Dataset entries
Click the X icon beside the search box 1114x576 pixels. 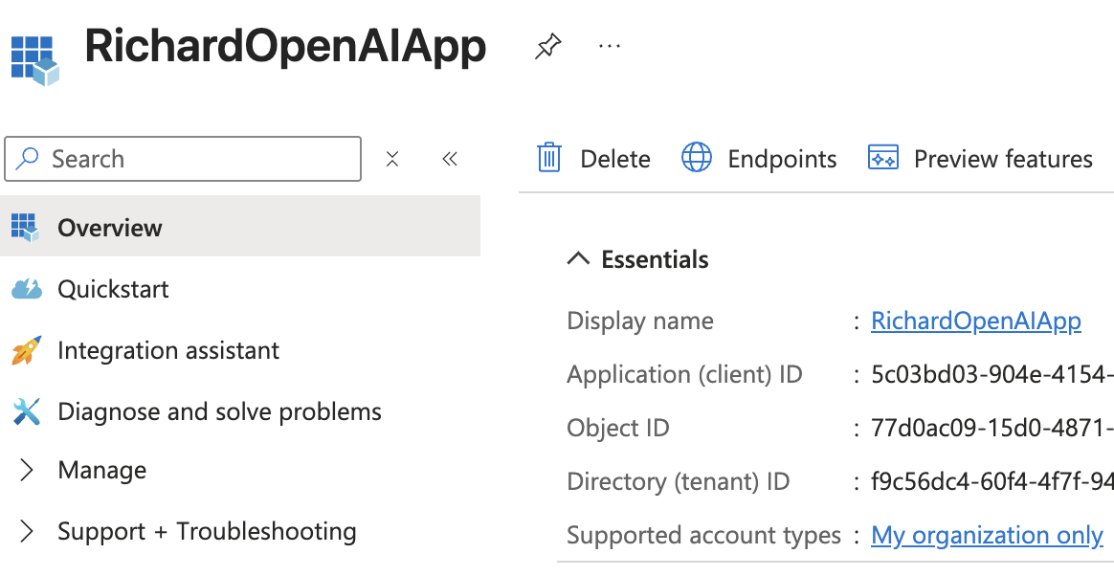(392, 159)
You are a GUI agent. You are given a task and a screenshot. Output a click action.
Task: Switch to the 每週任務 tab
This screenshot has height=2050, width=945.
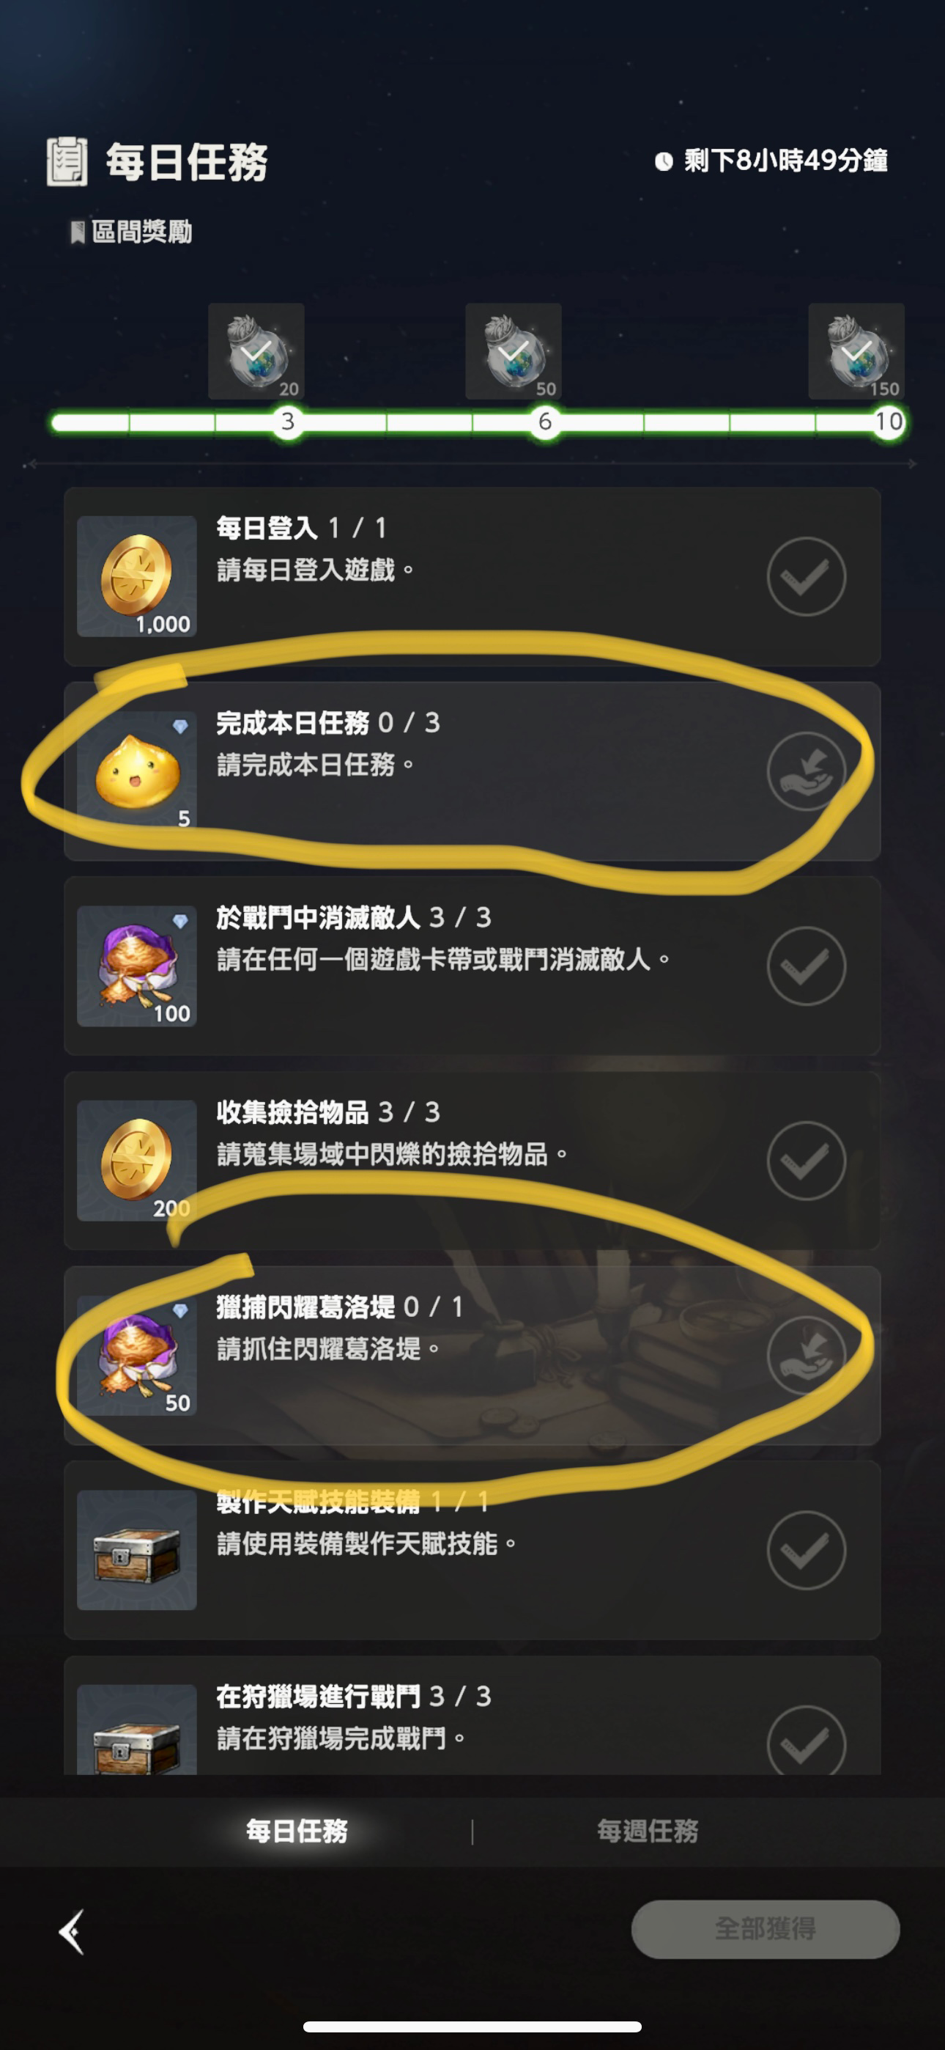click(648, 1830)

=== Directions for this task ===
Because the copy must hold no pictures, return only the lines that run from the line containing "You are a GUI" to the end of the data above, each exactly as it stands.

=== Answer ===
You are a GUI agent. You are given a task and a screenshot. Output a click action.
Task: Switch to the 每週任務 tab
This screenshot has height=2050, width=945.
click(648, 1830)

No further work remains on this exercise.